While doing a certain problem based on complex numbers I faced this doubt.
When $\sqrt{2i}$ is mentioned in a question should I take it's value as $(1+i)$ or both $(1+i)$ and $(-1-i)$ ?I mean should I take only the positive root or both the roots?
Well this is a very basic level doubt but I think its good to have clear concepts :-P
Note: the same things said here apply to any multi-valued function $z \in \Bbb C^* \mapsto z^c$, where $c \in \Bbb C$.
We have for $z \in \Bbb C^*$,
$$\sqrt z := \exp(\frac12 \log z)$$
where $\log$ is the multi-valued logarithm function. So, the correspondence $z \mapsto \sqrt z$ is not a function, but a multi-valued function.
The multi-valued logarithm function is defined, on $\Bbb C^*$, as $\log z = \ln|z| + i \arg z$, where $\arg$ is the multi-valued argument function.
By Euler's formula, each non-zero complex number $z$ can be written as:
$$z = r(\cos \theta + i \sin \theta)$$
for some unique $r > 0$, called the modulus of $z$, and for some unique (up to addition of $2\pi$) real number $\theta$. The multi-valued argument function is defined for such a $z$ by $\arg z = \{\theta + 2k \pi, k \in \Bbb Z\}$.
It is a basic result that for any $\alpha \in \Bbb R$, $\arg$ assigns to any non-zero complex number a unique value in $[\alpha, \alpha + 2\pi)$. So, the correspondence $\arg_{\alpha}$, which associates to each $z \in \Bbb C^*$ the unique value of $\arg$ in $[\alpha, \alpha + 2\pi)$, is a function.

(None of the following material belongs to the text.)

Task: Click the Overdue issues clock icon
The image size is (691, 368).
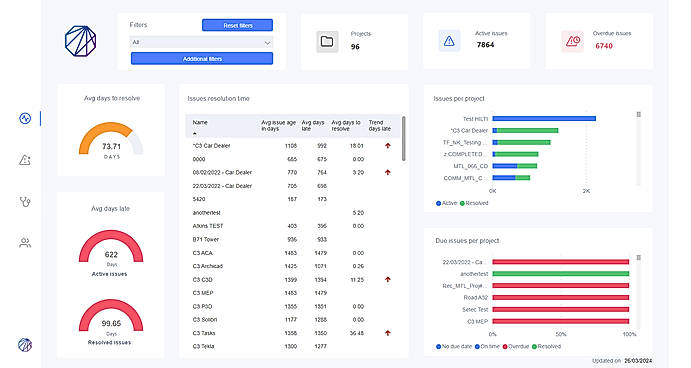Action: pyautogui.click(x=572, y=41)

Note that any such $\arg_{\alpha}$ is continuous on $\Bbb C$ except on the ray $\{z = |z|\exp(i\alpha)\}$. The principal argument is defined as $\text{Arg} = \arg_{-\pi}$ (some define it as $\arg_{0}$ and some even take $(\alpha, \alpha + 2\pi]$; these are just technical issues).
For any $\alpha$, $\arg_{\alpha}$ gives rise to a $\log_{\alpha}$ defined in the obvious way: $\ln|z| + i \arg_{\alpha} (z)$. So, we finally get a true function, call it $P_{\alpha}$, defined by $P_{\alpha}(z) = \exp(\frac12 \log_{\alpha} z)$.

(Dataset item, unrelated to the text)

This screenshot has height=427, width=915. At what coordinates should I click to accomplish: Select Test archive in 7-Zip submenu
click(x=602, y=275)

Had we chosen $\alpha = -\pi$, we would have got:
$$\sqrt{2i} = P_{\alpha}(2i) = \exp(\frac12(\ln|2i| + i \text{Arg}(2i)) = 1 + i$$
and had we chosen $\alpha = \pi$, we would have got:
$$\sqrt{2i} = P_{\alpha}(2i) = \exp(\frac12(\ln|2i| + i \arg_{\alpha}(2i)) = -(1 + i)$$
This is why we can't meaningfully just talk about the square root of a complex number, but we have to specify an $\alpha$.
Usually, though, $\sqrt z$ is interpreted as $P_{- \pi}$.